Ángel Palerm y Patricia de Leonardo en Casa Chata, 1973. Cátedra Ángel Palerm, sección Galería 1

El ojo de la tormenta en el vaso antropológico está, desde luego, donde debería estar: en Estados Unidos. No podría ser de otra manera, ya que ahí está el más poderoso de los estados imperiales. Los profesionales que se convirtieron en burócratas de la supervisión y control de los grupos dominados han estado por largo tiempo bajo el fuego de sus colegas y estudiantes. Mucho más lo están aquellos que, ingenua o perversamente, se dejaron envolver en proyectos como el Camelot, que acaba de dar sus frutos venenosos en Chile.

En México no estamos ausentes de estas crisis, ni somos inmunes a ellas. Por fortuna tampoco somos metrópoli imperial, ni colonia, ni campo abierto de batalla de los poderes mundiales. Somos un país todavía dependiente en su economía, en su ciencia y en su tecnología, y por ello extremadamente vulnerable. Somos un país que ha hecho y seguirá efectuando enormes esfuerzos para asegurar la paz, la justicia y la abundancia en una tierra violenta y pobre que ha sufrido y sufre opresiones y tiranías de propios y extraños.

Pero exactamente por todo esto, los ataques a la antropología, que en otros países se apoyan en realidades peculiares, en México deben buscar también los fundamentos y motivos propios. La crítica debe apuntar contra los verdaderos blancos y buscar los objetivos reales, sin dejarse alienar. Lo que afirmo, en definitiva, es que nuestra antropología debe ser condenada por sus errores y pecados propios, y no por los de otros. Hemos de aplicar con rigor la norma cardinal del método científico, usando para la crítica los instrumentos adecuados a cada realidad concreta.

**Datos:**
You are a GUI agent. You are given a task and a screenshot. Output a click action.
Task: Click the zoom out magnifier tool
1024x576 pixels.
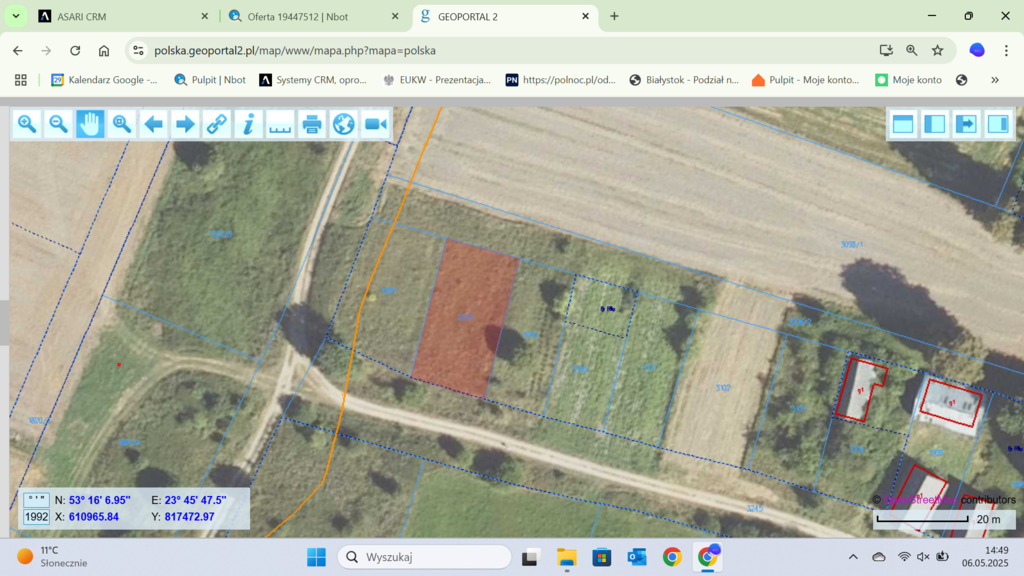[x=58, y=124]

**Objetivo:** Según el texto proporcionado, ¿en qué tres ámbitos sigue siendo México un país dependiente? Las líneas constituyen un material aparte, independiente del texto proporcionado.

**Respuesta correcta:** En su economía, en su ciencia y en su tecnología.